Tuesday, May 16, 2000

I am doing this on my laptop in bed. It remains unclear whether I can actually type in this position. Obviously, I am neither Tom Hanks nor Meg Ryan.

On the way to work this morning, there was a place where everyone slowed down for no obvious reason and a bottleneck of about eight cars formed. This is exactly the sort of thing that makes me nuts (to put it politely), and I started screaming at the people in front of me to hurry the fuck up! As we pulled forward, I finally saw what the cause of the slowdown was. Someone had hit a woodchuck and it was lying in the right lane on its back, flailing and writhing wildly. It looked like a bug on its back, flailing to turn over. Bug bodies aren't meant to do that, but presumably woodchuck bodies are.

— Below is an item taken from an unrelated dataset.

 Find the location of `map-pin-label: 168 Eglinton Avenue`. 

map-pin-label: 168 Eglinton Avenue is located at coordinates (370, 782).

At any rate, the whole line of cars slowed down and gave the woodchuck a huge amount of room to die. My immediate thought was, "Can I help it?" But of course there was nothing I could do. There wasn't even enough room to pull off the road, and I have no idea what to do with a dying woodchuck. I burst into tears and cried really hard for most of the rest of the way into work. All I could think about was the pain and terror and confusion that critter was feeling as it flipped and flapped around. By the time I got pst it and looked in my rearview mirror, it was still, I hope it was dead by then and not just resting up for another bout of seizures.

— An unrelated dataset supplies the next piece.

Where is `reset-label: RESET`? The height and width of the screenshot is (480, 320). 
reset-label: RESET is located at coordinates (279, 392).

So then I was at work, which pretty much sucks.

I had lunch with my friends Karen and Sally. They are both smart, so it's a pleasure to spend time with them. I didn't mention the woodchuck, although I did end up talking about mad cow disease, somehow. Sally is getting ready to retire and she has this idea about trying to make copies of art for blind people, using different fabrics to represent the colors. She wants to get the palette organized and standardized (she's a CPA by training), and I think the whole idea is fascinating. Trying to translate a visual representation into a completely tactile one is amazing. I think that it's inherently doomed to failure, because it wouldn't be possible to do a one to one translation for most elements of the color wheel, but you could come up with some very interesting approximations that would be an art form in and of themselves.

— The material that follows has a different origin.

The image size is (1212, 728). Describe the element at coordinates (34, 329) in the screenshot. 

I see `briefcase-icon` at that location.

She's thinking of using the lightest fabric, like cheesecloth, for white, to the heaviest, like velvet, for black. We started talking about different fabrics and fibers and whether and how you could use leather and paper. I recently met someone whose husband spins; he makes a lot of yarn from dog hair. The whole project sounds like exactly the sort of thing that could obsess me for twenty years or so during retirement. Finding the right fabric that distinguishes red from pink from maroon from crimson…. synesthetic experience at its finest, and done completely intentionally! Completely bonkers, but very interesting just to see what turns out.

I've had about enough of the laptop computer in bed thing. I've got to get up early for an appointment in probate court.


Monday, May 15, 2000

The indignity of it. The dog whose picture is on my dog-a-day calendar today was posed with a fake duck beak fastened over its nose. I don't normally like poodles, but I sure hope this one bit whoever did that. That's worse than silly Santa Claus hats or Easter bunny ears, and those are pathetic enough. People who dress their dogs up in costumes frighten me. I can't imagine how their dogs feel about it.